AVS 49th International Symposium
    Manufacturing Science and Technology Monday Sessions
       Session MS-MoA

Paper MS-MoA3
Real-Time Control of Ion Density and Ion Energy in Chlorine Inductively Coupled Plasma Etch Processing

Monday, November 4, 2002, 2:40 pm, Room C-109

Session: Control Issues in Electronics Manufacturing
Presenter: K.C. Leou, National Tsing Hua University, Taiwan, ROC
Authors: C.H. Chang, National Tsing Hua University, Taiwan, ROC
K.C. Leou, National Tsing Hua University, Taiwan, ROC
C. Lin, National Tsing Hua University, Taiwan, ROC
T.L. Lin, National Tsing Hua University, Taiwan, ROC
C.W. Tseng, National Tsing Hua University, Taiwan, ROC
C.H. Tsai, National Tsing Hua University, Taiwan, ROC
Correspondent: Click to Email
The advanced semiconductor fabrication requires more tighten process monitoring and control to improve production yield and reliability.

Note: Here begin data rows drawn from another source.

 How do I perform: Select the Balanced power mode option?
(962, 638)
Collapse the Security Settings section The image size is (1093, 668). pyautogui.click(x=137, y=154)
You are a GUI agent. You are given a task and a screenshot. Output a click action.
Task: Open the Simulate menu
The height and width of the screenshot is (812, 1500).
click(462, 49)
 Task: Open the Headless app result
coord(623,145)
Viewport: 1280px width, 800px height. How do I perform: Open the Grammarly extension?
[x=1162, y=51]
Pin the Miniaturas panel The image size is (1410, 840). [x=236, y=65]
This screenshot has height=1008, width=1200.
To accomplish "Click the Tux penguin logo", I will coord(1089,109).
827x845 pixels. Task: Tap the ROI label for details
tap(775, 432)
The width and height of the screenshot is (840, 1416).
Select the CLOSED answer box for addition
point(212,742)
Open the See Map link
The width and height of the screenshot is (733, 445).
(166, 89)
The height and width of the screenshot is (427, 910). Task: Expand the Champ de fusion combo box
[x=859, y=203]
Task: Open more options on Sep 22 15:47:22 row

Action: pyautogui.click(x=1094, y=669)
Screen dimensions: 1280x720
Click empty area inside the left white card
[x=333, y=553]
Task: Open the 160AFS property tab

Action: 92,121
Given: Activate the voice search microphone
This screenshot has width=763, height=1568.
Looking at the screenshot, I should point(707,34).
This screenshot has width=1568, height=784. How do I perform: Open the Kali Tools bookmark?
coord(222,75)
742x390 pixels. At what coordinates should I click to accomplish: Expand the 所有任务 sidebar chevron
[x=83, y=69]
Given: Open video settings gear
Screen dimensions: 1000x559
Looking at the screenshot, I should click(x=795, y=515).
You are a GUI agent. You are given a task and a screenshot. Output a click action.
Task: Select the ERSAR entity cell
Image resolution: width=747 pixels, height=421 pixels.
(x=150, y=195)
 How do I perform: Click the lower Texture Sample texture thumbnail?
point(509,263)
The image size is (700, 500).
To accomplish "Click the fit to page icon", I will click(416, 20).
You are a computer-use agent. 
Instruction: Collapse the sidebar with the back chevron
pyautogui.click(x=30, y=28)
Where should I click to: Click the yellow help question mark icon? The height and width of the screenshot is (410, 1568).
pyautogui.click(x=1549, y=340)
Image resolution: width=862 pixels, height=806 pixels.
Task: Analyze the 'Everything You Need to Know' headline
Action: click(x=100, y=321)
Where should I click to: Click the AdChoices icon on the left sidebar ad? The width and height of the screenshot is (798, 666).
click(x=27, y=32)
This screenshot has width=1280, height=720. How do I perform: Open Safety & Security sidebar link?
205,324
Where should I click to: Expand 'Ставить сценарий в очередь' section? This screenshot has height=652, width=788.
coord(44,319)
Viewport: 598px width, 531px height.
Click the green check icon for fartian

Recently, advanced process control (APC), an in-situ sensor based methodology, has been applied to achieve the desired process goals in operating individual process steps. For instance, in etching of polysilicon using chlorine discharges, in order to obtain a desired etch profiles, the process often is operated at the ion-enhanced regime where the etch rate and etched profile are strongly dependent on the total ion energy flux incident on the wafer surface. Therefore, a better process control can be achieved if one can implement the real-time control of ion energy flux in etch processing. In this study, we have demonstrated experimentally the real-time multiple-input multiple-output (MIMO) control of both ion density and ion energy in etching of polysilicon using chlorine inductively coupled plasma. To measure relative positive ion density, the optical emission at 750.4 nm from trace amounts of Ar is used which is proportional to the total positive ion density. An rf voltage meter is adopted to measure the peak rf voltage on the electrostatic chuck which is linearly dependent on sheath voltage. One actuator is a 13.56 MHz rf generator having a maximum power of 5 kW to drive the inductive coil seated on a ceramic window, along with a L-type matching network to minimize the reflected power. The second actuator is also a 13.56 MHz rf generator to power the electrostatic chuck via a matching network. The two rf generator is locked in phase. The MIMO controller is designed by using Quantitative Feedback Theory (QFT), which compensates process drift, process disturbance, and pilot wafer effect. This system has been used to etch unpatterned polysilicon and silicon oxide. The experiment results showed that the MIMO control system has a better reproducibility in etch rate and uniformity compared with current industrial practice.